● **GIVEN TASK**: Return verbatim every line from the one containing "Locate an element" down to the one containing "center [953, 310].", with both of those lines included.

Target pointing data
■ ■ ■ ■

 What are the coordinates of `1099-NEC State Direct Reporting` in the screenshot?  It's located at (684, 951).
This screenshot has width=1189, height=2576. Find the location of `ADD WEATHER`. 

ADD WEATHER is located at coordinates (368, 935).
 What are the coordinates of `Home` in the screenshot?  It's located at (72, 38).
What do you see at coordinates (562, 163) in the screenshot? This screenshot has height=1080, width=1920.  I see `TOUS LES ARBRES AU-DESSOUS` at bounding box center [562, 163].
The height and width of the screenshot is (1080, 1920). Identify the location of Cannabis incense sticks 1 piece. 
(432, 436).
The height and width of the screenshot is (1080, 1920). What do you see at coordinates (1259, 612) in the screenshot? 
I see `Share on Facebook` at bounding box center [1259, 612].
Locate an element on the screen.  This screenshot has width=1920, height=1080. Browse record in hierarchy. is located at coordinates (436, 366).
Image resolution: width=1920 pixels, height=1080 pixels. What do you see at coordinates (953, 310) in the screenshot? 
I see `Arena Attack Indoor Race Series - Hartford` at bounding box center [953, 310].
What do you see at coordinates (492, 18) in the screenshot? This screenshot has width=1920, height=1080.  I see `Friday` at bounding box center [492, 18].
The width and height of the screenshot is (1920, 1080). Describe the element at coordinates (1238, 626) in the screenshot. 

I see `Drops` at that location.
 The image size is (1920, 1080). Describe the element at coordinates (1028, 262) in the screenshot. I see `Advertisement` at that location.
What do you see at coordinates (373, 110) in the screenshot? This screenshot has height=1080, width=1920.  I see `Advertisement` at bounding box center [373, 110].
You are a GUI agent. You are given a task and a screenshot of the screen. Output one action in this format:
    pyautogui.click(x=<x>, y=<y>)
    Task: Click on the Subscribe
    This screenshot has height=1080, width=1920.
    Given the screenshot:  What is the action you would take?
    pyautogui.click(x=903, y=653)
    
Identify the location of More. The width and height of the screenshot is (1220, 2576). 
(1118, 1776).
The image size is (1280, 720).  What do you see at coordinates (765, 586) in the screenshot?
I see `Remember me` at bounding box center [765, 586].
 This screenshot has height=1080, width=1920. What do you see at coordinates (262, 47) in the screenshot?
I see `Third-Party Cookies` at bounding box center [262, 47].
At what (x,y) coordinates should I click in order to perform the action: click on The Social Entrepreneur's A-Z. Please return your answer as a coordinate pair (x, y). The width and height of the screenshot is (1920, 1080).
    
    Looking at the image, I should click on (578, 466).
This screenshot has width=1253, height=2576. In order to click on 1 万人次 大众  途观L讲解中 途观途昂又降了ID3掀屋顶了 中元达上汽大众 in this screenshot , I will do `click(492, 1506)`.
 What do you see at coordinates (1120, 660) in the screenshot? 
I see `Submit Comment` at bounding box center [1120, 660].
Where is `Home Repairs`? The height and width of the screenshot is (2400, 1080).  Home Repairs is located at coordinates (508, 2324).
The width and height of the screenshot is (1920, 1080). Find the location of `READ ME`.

■ ■ ■ ■

● **CORRECT RESULT**:
Locate an element on the screen.  This screenshot has width=1920, height=1080. Browse record in hierarchy. is located at coordinates (436, 366).
Image resolution: width=1920 pixels, height=1080 pixels. What do you see at coordinates (953, 310) in the screenshot? 
I see `Arena Attack Indoor Race Series - Hartford` at bounding box center [953, 310].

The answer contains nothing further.